** Problem description **
Which lines of the entries below hold the word "beside"? Report each of them.

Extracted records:
__________
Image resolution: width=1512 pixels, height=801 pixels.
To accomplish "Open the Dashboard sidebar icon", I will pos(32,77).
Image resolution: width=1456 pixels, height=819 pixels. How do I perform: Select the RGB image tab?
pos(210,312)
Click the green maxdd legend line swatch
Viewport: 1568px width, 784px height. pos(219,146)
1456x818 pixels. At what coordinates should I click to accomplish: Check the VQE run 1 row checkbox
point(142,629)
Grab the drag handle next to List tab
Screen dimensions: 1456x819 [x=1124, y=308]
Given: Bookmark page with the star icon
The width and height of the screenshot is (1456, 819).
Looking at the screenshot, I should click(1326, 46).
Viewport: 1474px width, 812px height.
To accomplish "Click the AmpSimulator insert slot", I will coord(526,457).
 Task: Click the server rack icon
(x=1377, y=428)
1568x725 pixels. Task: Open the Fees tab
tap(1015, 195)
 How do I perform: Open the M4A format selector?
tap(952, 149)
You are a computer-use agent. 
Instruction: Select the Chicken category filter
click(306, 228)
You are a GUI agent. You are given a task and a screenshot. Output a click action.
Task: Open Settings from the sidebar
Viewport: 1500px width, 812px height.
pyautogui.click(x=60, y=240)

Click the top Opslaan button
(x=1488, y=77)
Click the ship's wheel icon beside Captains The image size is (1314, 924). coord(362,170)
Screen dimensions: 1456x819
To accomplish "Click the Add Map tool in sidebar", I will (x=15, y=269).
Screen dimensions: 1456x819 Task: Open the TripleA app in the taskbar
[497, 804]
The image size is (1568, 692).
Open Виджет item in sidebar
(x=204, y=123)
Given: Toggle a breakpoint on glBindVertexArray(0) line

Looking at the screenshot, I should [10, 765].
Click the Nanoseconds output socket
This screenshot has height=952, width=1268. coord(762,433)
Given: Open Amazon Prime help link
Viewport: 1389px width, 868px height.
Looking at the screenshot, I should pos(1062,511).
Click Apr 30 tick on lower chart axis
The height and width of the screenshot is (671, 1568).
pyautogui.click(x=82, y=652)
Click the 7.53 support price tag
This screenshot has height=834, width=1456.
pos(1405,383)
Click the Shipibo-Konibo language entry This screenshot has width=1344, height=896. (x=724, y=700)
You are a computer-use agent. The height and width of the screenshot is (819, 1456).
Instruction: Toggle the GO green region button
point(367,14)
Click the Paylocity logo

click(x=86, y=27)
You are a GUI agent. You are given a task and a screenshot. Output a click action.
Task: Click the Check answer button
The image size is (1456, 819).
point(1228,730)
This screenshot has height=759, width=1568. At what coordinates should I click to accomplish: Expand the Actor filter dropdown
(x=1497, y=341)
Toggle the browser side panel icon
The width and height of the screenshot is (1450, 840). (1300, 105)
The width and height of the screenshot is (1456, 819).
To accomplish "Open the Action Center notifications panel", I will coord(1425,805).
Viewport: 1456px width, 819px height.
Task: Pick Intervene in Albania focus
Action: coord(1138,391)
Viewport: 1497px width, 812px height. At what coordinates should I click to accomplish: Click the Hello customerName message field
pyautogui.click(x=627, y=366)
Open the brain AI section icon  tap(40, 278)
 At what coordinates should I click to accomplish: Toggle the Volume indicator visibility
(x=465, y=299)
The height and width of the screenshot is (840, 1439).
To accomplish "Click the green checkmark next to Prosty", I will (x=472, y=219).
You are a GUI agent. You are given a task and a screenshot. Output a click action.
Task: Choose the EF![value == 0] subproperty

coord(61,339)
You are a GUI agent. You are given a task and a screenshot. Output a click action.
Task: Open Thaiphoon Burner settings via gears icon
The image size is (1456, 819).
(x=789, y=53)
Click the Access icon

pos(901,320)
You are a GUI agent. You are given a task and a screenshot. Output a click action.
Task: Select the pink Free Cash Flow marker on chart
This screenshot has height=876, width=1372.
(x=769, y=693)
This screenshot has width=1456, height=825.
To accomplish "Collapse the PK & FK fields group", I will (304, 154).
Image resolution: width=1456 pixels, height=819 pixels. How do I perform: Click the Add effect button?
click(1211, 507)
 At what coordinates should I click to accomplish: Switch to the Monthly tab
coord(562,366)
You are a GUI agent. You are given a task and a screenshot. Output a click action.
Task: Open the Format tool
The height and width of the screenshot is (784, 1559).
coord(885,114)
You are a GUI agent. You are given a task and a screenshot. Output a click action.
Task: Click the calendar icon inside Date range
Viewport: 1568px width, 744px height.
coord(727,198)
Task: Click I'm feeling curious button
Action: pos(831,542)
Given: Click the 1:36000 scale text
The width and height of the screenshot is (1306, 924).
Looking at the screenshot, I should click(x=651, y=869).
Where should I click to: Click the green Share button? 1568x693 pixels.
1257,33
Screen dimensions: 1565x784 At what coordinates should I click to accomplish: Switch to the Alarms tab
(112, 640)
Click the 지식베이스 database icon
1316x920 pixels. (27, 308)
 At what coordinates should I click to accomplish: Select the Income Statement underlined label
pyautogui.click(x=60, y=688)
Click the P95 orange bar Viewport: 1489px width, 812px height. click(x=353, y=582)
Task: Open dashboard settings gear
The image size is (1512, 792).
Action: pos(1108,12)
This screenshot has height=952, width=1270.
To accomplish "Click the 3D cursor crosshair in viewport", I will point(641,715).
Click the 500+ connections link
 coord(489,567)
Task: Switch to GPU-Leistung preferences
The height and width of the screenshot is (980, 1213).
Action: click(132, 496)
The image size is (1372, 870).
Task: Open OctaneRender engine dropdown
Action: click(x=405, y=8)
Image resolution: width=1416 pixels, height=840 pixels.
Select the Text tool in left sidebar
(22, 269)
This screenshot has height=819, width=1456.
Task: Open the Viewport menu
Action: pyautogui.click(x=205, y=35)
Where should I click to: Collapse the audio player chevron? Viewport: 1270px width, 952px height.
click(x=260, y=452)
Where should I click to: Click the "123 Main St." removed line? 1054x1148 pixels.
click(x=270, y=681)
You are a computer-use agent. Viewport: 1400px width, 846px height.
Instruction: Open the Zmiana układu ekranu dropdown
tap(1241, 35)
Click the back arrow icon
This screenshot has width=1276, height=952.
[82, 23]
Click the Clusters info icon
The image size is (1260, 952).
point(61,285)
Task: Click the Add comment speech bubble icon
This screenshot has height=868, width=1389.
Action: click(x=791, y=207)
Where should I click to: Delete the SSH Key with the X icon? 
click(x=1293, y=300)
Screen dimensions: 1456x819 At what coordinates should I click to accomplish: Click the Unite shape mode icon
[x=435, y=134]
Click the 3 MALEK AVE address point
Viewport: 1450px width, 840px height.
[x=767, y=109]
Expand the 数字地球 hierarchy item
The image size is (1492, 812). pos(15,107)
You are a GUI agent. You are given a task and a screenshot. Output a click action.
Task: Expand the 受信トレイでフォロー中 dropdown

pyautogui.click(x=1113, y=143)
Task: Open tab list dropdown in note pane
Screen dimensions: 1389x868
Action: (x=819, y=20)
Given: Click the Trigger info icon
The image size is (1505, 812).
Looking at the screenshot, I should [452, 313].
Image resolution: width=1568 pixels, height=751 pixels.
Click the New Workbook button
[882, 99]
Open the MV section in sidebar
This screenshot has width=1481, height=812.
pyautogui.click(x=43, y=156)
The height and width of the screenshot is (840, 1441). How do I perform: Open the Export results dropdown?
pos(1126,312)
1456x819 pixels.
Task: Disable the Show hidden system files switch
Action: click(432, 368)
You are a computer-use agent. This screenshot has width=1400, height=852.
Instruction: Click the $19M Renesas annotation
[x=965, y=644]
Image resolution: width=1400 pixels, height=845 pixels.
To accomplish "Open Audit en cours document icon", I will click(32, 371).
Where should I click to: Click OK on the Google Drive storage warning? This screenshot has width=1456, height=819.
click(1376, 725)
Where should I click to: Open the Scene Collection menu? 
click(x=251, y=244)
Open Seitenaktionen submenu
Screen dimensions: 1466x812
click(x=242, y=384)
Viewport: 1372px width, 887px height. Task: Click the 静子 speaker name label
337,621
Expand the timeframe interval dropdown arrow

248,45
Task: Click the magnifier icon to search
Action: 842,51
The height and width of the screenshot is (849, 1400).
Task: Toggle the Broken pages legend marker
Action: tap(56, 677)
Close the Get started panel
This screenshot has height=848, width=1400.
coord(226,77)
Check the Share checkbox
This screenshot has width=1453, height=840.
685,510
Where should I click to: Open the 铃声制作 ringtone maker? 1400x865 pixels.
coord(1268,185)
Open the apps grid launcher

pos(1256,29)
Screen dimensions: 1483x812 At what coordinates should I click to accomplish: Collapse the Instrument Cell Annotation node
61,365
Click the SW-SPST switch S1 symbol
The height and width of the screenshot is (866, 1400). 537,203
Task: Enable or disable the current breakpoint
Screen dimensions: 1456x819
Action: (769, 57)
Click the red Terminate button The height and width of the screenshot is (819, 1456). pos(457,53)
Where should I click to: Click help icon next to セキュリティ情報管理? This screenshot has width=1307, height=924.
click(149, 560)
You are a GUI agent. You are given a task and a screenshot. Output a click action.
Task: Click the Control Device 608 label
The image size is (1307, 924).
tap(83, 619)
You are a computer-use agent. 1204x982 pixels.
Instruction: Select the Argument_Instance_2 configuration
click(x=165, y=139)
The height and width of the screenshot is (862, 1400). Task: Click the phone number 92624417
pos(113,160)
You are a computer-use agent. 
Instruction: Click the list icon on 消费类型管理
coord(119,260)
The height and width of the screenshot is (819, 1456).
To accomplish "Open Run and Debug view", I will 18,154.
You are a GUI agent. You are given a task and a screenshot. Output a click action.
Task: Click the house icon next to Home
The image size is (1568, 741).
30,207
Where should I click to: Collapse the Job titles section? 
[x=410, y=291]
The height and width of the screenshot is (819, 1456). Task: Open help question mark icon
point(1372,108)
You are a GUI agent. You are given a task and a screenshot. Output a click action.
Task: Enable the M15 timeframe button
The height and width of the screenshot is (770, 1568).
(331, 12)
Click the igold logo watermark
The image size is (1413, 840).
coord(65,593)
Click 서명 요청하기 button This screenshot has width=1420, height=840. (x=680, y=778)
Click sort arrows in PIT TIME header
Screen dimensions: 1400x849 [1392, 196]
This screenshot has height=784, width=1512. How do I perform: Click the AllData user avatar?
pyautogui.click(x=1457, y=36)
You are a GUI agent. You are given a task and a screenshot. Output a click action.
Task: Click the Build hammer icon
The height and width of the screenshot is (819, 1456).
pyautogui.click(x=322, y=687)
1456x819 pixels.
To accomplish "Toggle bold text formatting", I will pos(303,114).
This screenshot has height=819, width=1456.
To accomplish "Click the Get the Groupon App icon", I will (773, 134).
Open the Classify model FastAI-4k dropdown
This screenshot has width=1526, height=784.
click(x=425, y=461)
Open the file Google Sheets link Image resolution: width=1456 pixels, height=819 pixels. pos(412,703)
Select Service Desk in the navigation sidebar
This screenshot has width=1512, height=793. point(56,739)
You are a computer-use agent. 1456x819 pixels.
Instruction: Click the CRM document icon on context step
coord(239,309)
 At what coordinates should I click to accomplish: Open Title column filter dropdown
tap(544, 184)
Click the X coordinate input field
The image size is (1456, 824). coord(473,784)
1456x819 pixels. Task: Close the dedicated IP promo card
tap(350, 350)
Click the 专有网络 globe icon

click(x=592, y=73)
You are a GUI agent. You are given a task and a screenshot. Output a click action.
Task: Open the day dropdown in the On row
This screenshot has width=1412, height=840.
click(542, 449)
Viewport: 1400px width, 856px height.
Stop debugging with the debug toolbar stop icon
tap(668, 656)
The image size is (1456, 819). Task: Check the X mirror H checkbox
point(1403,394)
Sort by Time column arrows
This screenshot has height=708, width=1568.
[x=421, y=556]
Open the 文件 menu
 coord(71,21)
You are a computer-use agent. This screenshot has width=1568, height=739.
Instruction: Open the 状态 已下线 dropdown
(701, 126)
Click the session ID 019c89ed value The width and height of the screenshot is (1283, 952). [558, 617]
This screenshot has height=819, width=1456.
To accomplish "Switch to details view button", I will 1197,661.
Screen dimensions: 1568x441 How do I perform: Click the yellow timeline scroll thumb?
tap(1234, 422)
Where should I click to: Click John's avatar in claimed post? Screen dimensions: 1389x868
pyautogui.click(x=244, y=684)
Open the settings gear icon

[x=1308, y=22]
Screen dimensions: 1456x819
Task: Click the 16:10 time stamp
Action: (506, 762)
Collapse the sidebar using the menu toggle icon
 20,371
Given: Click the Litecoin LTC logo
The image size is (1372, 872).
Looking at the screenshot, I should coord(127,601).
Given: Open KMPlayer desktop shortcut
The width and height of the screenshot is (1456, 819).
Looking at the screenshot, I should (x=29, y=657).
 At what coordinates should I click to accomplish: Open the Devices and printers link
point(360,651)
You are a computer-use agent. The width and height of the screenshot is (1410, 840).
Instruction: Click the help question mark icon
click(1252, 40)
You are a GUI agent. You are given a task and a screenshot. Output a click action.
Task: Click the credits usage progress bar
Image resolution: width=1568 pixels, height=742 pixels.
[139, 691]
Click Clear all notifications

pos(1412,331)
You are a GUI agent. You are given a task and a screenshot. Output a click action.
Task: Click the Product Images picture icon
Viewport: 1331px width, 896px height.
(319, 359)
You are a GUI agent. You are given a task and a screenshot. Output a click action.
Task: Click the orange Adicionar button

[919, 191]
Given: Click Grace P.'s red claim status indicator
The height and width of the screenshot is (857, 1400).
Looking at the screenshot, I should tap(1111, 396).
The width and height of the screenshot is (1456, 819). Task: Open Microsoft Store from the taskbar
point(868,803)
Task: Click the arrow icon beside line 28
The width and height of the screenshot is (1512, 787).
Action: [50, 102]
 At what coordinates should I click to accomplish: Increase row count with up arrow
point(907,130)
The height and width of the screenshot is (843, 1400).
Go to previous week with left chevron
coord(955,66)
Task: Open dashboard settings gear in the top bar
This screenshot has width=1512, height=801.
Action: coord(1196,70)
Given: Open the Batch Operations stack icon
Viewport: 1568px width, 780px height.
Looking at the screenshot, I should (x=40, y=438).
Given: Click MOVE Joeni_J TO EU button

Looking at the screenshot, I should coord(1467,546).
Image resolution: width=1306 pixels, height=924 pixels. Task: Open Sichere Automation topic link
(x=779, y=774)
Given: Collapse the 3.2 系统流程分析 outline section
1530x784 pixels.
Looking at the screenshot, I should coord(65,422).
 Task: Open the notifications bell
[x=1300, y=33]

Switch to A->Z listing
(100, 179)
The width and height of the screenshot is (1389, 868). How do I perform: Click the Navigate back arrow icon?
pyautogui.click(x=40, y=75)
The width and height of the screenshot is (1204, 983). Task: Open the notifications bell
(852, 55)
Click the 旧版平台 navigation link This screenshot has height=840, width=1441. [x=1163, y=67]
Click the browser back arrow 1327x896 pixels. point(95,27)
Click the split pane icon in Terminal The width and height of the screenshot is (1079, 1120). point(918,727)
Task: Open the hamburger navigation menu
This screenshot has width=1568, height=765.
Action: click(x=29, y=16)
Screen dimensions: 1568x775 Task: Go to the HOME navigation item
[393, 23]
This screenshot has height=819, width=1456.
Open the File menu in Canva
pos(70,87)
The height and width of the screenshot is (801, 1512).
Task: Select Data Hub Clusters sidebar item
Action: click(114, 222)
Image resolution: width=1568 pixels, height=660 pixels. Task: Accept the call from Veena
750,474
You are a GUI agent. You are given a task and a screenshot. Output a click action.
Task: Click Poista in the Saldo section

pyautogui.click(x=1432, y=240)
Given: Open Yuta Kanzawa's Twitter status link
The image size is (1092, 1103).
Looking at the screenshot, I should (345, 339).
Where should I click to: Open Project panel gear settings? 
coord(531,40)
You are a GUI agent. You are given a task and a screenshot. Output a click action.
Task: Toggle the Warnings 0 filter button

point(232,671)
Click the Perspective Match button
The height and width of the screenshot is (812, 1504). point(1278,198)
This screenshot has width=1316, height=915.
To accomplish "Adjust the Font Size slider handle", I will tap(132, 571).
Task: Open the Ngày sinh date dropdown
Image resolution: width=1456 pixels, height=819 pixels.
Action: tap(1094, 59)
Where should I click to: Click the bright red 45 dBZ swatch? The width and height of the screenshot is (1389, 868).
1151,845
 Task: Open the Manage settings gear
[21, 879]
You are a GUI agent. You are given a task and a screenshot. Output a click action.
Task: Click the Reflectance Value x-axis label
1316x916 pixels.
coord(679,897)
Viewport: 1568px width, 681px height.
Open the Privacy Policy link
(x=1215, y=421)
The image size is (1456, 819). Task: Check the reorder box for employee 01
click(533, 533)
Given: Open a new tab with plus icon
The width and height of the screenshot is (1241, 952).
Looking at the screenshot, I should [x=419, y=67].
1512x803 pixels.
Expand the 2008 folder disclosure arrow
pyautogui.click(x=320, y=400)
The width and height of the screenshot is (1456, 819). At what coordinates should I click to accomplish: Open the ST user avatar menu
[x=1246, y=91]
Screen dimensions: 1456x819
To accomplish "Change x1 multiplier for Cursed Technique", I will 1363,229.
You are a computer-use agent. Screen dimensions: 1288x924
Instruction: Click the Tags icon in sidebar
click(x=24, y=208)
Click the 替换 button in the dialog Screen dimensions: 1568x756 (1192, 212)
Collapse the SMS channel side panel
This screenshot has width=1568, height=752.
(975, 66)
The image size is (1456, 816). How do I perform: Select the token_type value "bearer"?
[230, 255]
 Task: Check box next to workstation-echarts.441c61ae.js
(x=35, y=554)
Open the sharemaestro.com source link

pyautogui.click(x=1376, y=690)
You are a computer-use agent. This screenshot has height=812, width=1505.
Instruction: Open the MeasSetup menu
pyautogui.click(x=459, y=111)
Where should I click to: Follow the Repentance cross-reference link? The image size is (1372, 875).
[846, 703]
__________
** Completed exercise **
Click the ship's wheel icon beside Captains The image size is (1314, 924). coord(362,170)
Task: Click the arrow icon beside line 28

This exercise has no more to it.